Tanah kering menjadi ornamen dalam rumah. Dengan jangkauan langkah kaki bisa dikitari hanya kisaran menit. Karena tidak begitu luas, inilah yang menjadi pertimbangan bangunan berbentuk limasan menjadi hunian sementara bagi pasukan APRI(Angkatan Perang Republik Indonesia). Kondisinya yang jauh dari menarik menjadi alasan kenapa bangunan tua ini dijadikan markas gerilya  pasukan panglima besar Jendral Soedirman selama tiga bulan lebih, dari 1 April-7 Juli 1949.
Kaki melangkah ditarik keheningan. Sudut-sudutnya memberi pelajaran bagiku akan kehidupan jaman dulu. Teras, ruang tamu, kamar, dapur, gentong, dinding kayu dan gedhek menyimpan helaan napas para pejuang. Didekat dapur, telingaku menangkap sesamar suara orang. Siapa? Keingintahuan menyihir kakiku mendekat. Sebuah tabir mirip air terjun tampak disudut dapur. Aneh. Tangan menyentuh. Getar kecil menyengat. Semakin penasaran, memaksa kepalaku melongok menembus tabir. Terlihat seorang dengan jas hijau tebal mengarahkan pandangan ke cangkir. Sepertinya sedang menikmati kesendirian. Kelihatan ringkih, tapi parasnya teduh. Keberadaanku tidak ia ketahui.
"Bagaimana ini bisa terjadi? Bukankah dia jendral besar". Aku bergumam sembari mencubiti kulit pangkal tangan berkali-kali. Sakit. Masih kurang, berpindah ke pipi. Sakit juga. Ini bukan mimpi. Kejadian apa ini? Tubuh aku mundurkan. Tolah-toleh, sepi. Pengunjung hanya aku sendiri. Sebelumnya ada sepasang anak muda juga memasuki rumah gerilya ini. Tidak lama, hanya dua puluh menitan, lalu mereka beranjak pergi.

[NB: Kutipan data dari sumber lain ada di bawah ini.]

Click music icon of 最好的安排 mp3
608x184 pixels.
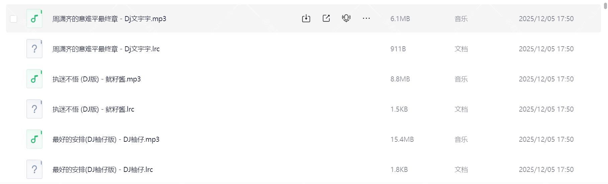[x=34, y=139]
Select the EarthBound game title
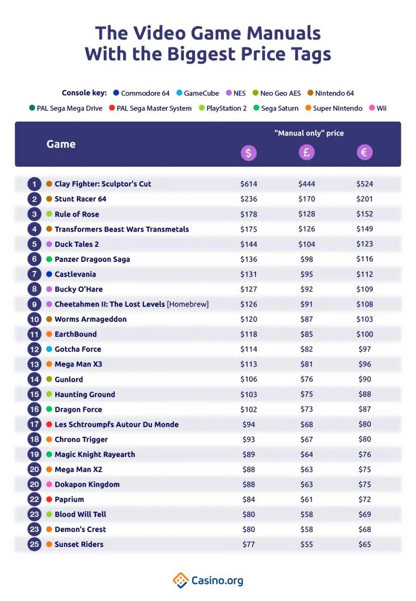The height and width of the screenshot is (601, 416). click(x=75, y=334)
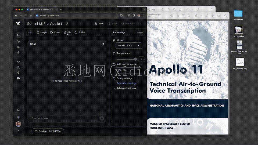Select the Gemini 1.5 Pro browser tab
258x145 pixels.
pyautogui.click(x=42, y=9)
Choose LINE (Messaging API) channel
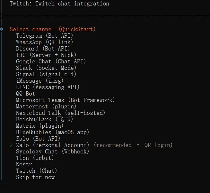 pyautogui.click(x=48, y=87)
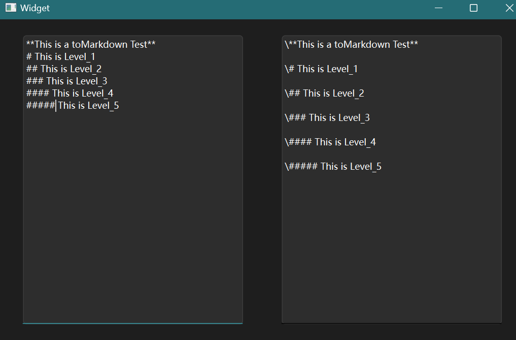Click the "Widget" title text
Viewport: 516px width, 340px height.
point(35,8)
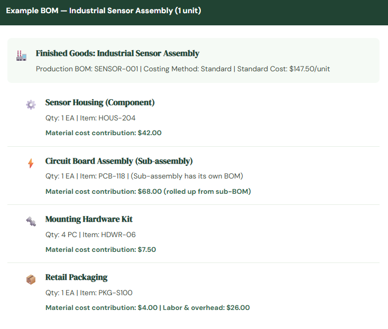Click the PKG-S100 item line

coord(89,293)
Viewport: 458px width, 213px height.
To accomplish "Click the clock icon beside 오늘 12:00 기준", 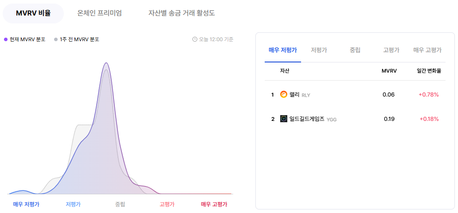I will click(195, 39).
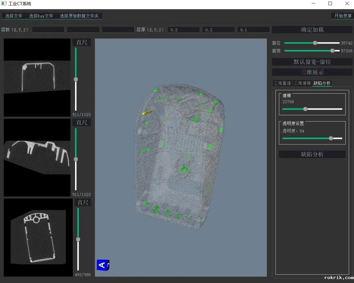Click the first 层厚 input field showing 0.2
Viewport: 354px width, 283px height.
(x=184, y=30)
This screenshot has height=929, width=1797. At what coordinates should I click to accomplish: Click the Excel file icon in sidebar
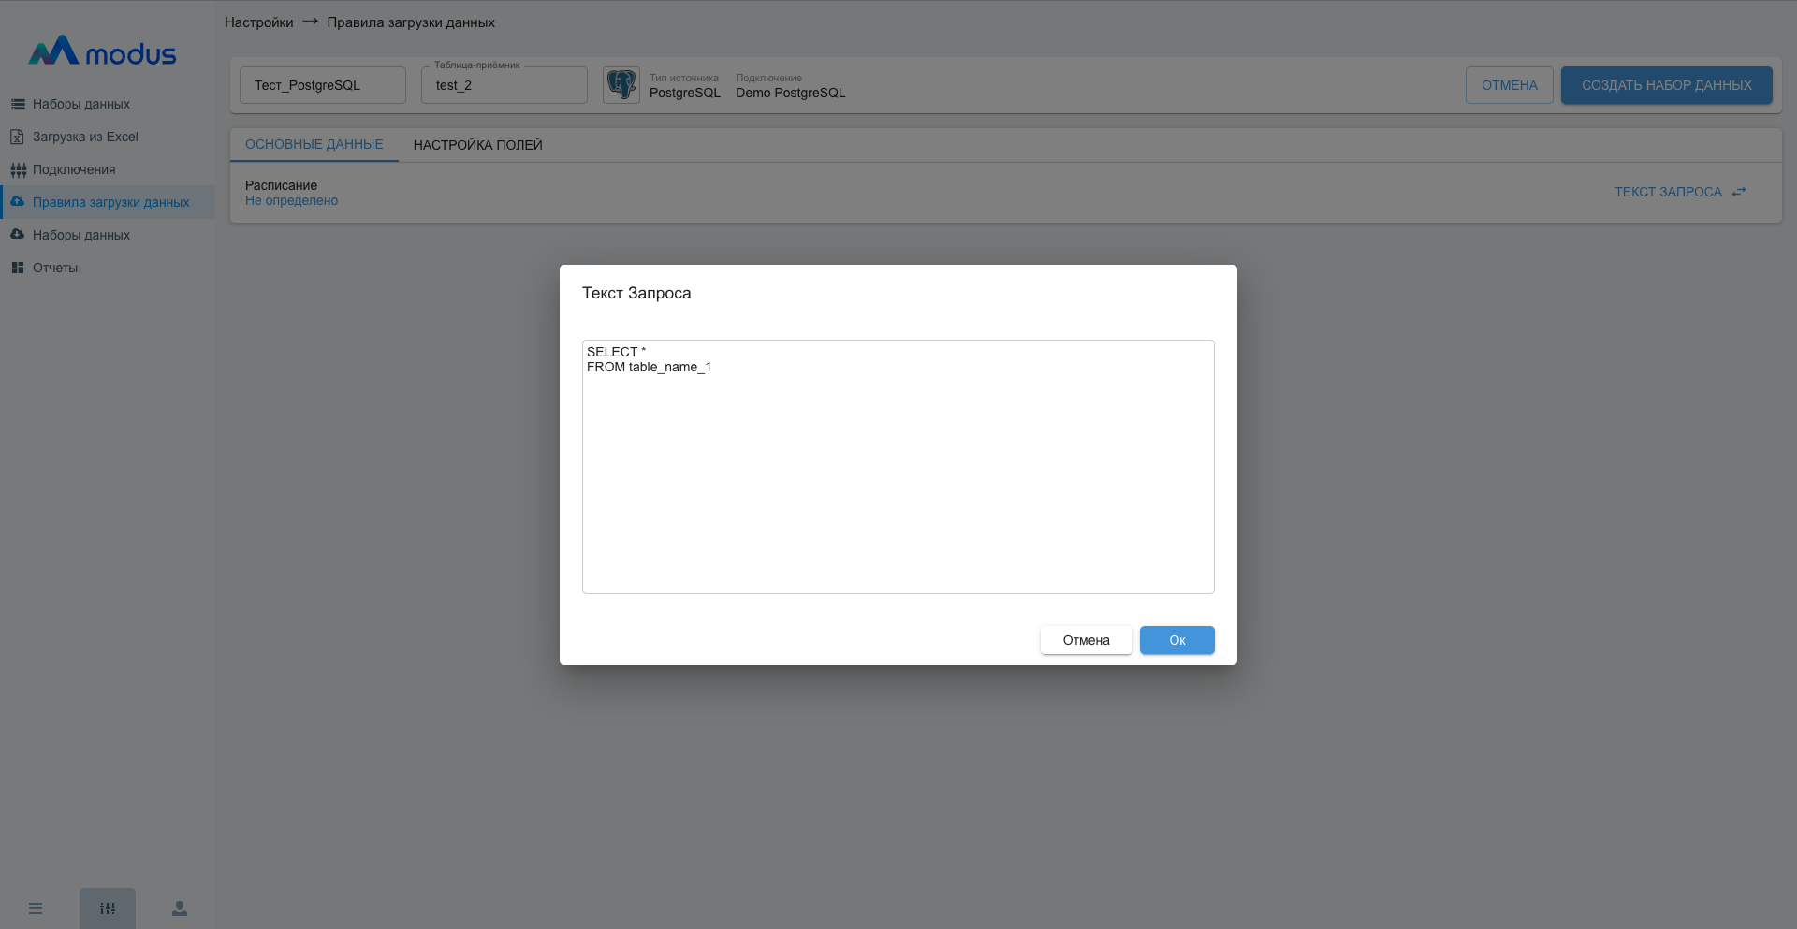coord(17,137)
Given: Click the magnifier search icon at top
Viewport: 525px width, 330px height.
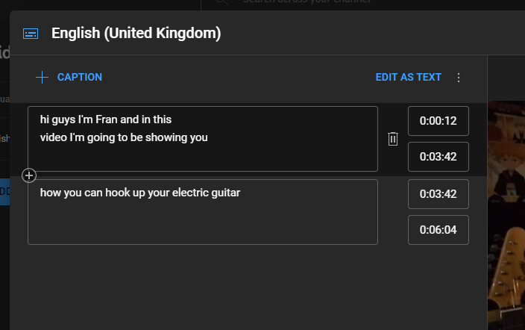Looking at the screenshot, I should pos(221,2).
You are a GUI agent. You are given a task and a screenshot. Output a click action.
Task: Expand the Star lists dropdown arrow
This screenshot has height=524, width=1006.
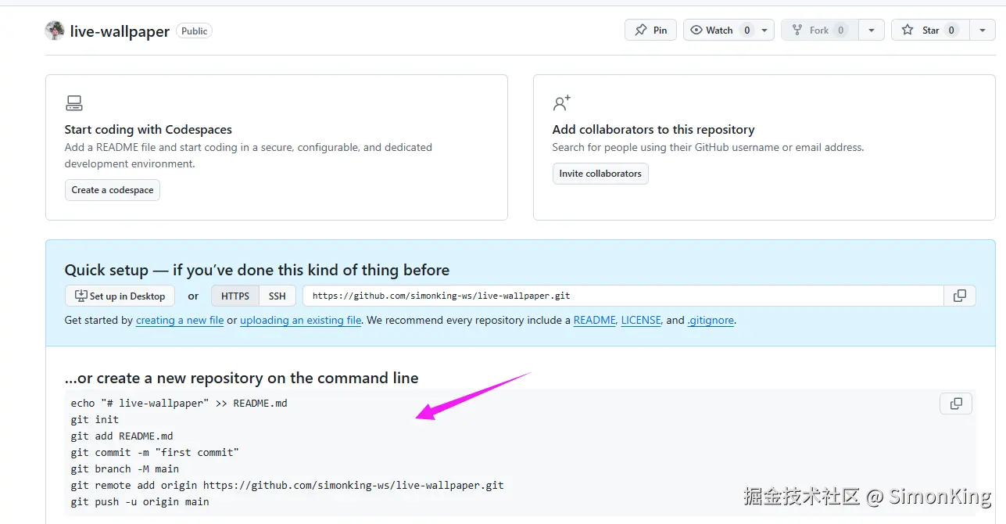[982, 31]
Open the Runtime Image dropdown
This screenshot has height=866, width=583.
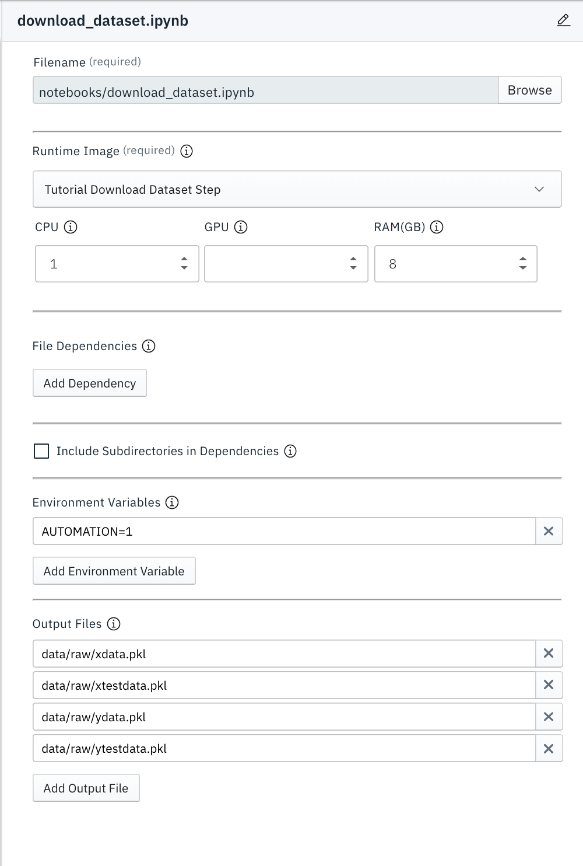pyautogui.click(x=297, y=189)
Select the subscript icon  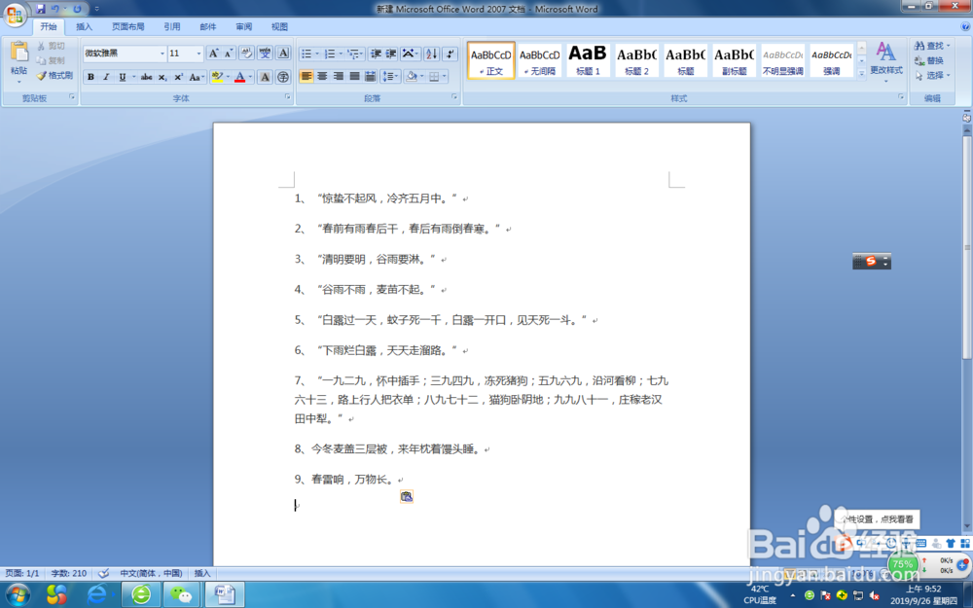[x=162, y=76]
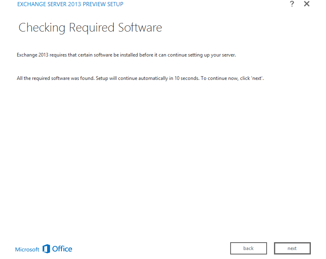Click the word 'Checking' in the heading
Viewport: 326px width, 259px height.
(42, 28)
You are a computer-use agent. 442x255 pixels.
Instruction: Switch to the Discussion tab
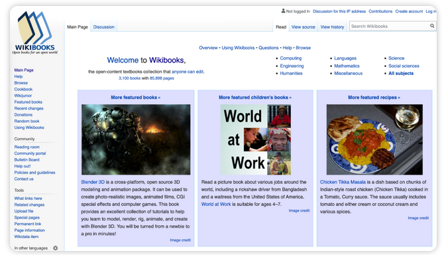[104, 27]
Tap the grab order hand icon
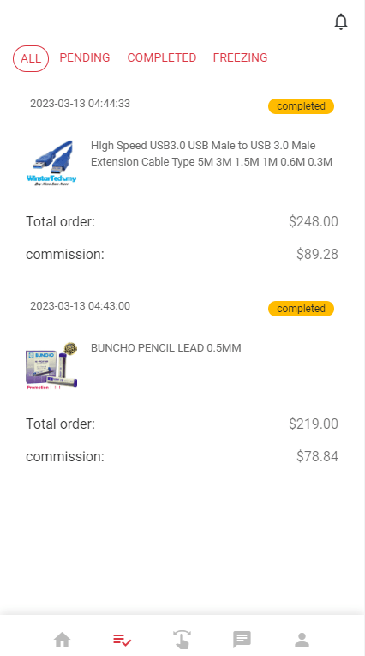Viewport: 365px width, 656px height. coord(182,639)
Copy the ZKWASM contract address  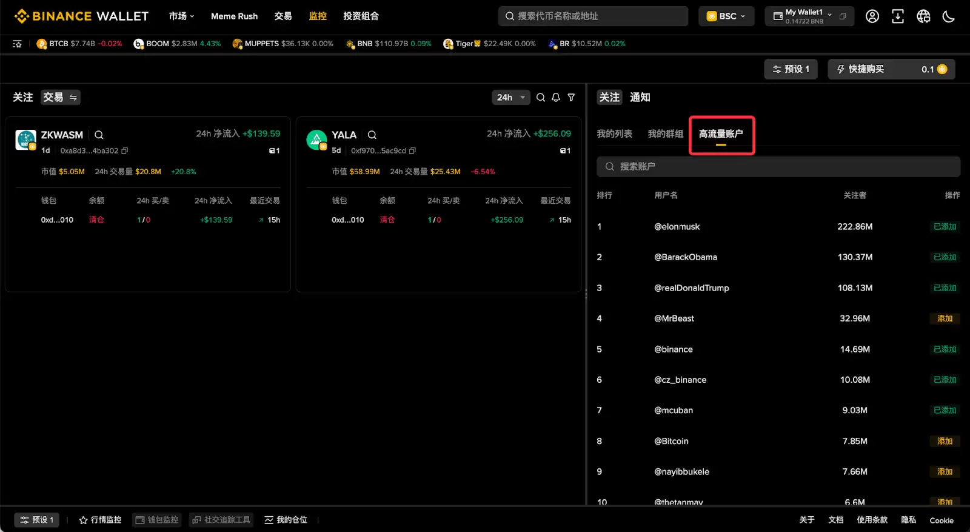(125, 151)
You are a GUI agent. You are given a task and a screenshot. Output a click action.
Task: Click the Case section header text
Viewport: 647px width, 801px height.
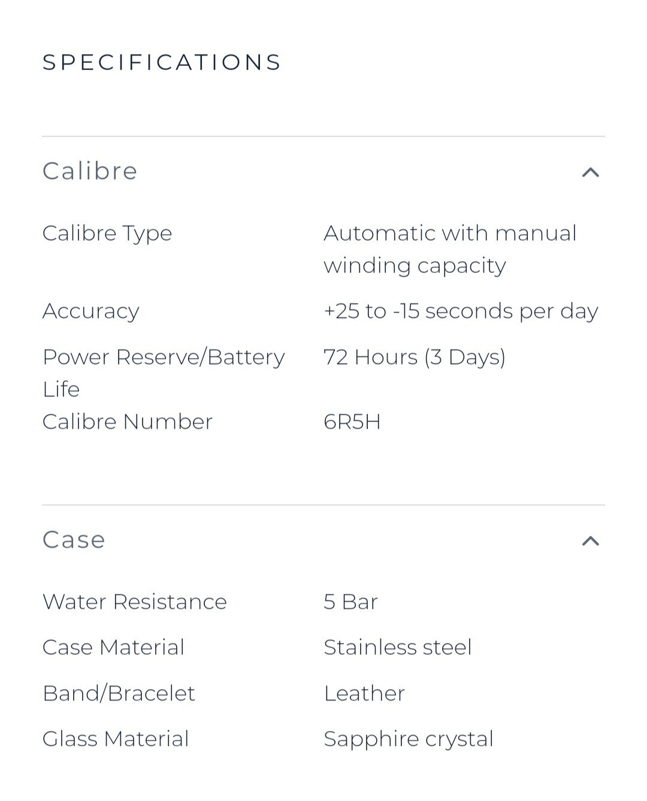pos(74,540)
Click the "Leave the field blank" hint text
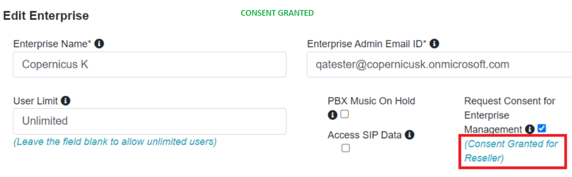The width and height of the screenshot is (572, 177). pos(115,142)
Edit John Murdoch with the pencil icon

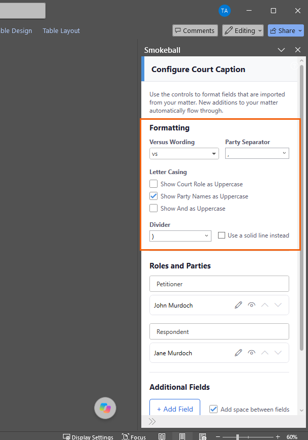[x=238, y=305]
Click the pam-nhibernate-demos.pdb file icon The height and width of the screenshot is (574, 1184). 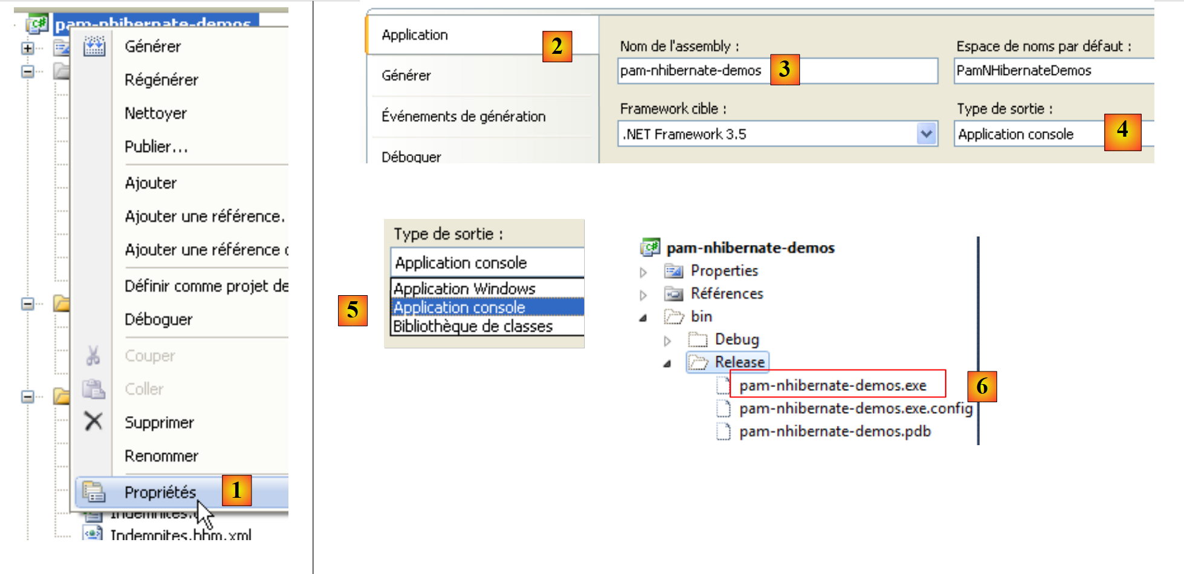pos(723,431)
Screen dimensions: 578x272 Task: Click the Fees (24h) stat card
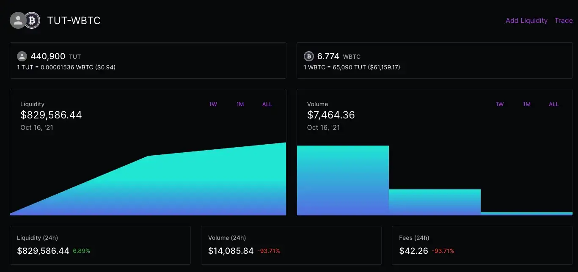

Kembali kepalaku melewati tabir. Iseng-iseng panggilan aku layangkan "Panglima". Orang yang aku maksud celingak-celinguk. Ha! Ini kenyataan. Kembali suara kutabuh. "Panglima!". Dia bingung. Berdiri mencari arah suara. "Panglima!". Tubuh ringkihnya merasa dipermainkan. Wajahnya tersiram kebingungan. Pria berblangkon itu mendekati posisiku. Dengan cepat tanganku meraih tubuhnya, aku seret melewati tabir ke zona masa depan. Terhuyung-huyung hampir jatuh. Ia marah. " Apa kamu mau membunuh saya!". Tangannya meraih keris yang tersembunyi dibalik jubah.
"Tenang, panglima. Tenang.....". Aku memperlihatkan gesture pasrah.
"Sopo kowe!".
"Saya pengunjung rumah gerilya", kataku.
"Pengunjung? Kowe mata-mata Belanda!", Serunya.
"Bukan...bukan, panglima" tanganku memberi isyarat agar beliau slowdown. "Panglima saya seret ke tahun 2019"
"Rasah nggladrah! Omongan sing nggenah". Walaupun terlihat lemah, Beliau mencoba memperlihatkan kekuatannya. Tangannya masih belum lepas dari gagang keris. Aku berharap jangan sampai keris itu dicabut dari sarungnya. Bahaya. Rumornya, pasukan Belanda pernah dibuat linglung oleh senjata berluk tersebut.